§ **Problem to solve**
Format the item lines from the one containing "Image resolution: width=1080" through the last line of the items, both ends included, as a JSON list of strings with one string per line and blank lines left out.
---*---
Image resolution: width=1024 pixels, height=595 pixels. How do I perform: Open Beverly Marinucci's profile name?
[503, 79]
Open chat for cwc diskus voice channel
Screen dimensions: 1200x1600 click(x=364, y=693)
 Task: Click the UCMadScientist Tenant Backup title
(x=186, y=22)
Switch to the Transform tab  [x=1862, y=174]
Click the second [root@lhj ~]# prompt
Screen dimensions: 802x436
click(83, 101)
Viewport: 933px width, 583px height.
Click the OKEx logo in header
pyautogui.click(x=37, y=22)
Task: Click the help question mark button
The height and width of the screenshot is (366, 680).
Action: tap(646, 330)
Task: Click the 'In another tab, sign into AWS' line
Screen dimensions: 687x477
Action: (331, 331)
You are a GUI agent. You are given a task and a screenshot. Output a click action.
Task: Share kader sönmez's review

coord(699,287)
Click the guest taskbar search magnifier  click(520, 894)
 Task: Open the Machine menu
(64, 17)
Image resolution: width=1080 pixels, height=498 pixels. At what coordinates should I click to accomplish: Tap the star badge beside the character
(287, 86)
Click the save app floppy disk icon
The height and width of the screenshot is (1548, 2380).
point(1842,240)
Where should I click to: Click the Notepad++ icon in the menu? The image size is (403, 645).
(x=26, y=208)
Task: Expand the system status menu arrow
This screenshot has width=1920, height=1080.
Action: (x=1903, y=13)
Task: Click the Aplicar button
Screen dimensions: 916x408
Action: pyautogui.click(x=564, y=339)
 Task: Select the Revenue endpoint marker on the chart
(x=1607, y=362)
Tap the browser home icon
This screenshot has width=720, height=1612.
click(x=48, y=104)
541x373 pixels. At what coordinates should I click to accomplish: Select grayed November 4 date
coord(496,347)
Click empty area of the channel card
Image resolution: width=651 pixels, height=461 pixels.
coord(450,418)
---*---
§ **Full answer**
[
  "Image resolution: width=1080 pixels, height=498 pixels. At what coordinates should I click to accomplish: Tap the star badge beside the character",
  "(287, 86)",
  "Click the save app floppy disk icon",
  "The height and width of the screenshot is (1548, 2380).",
  "point(1842,240)",
  "Where should I click to: Click the Notepad++ icon in the menu? The image size is (403, 645).",
  "(x=26, y=208)",
  "Task: Expand the system status menu arrow",
  "This screenshot has width=1920, height=1080.",
  "Action: (x=1903, y=13)",
  "Task: Click the Aplicar button",
  "Screen dimensions: 916x408",
  "Action: pyautogui.click(x=564, y=339)",
  " Task: Select the Revenue endpoint marker on the chart",
  "(x=1607, y=362)",
  "Tap the browser home icon",
  "This screenshot has width=720, height=1612.",
  "click(x=48, y=104)",
  "541x373 pixels. At what coordinates should I click to accomplish: Select grayed November 4 date",
  "coord(496,347)",
  "Click empty area of the channel card",
  "Image resolution: width=651 pixels, height=461 pixels.",
  "coord(450,418)"
]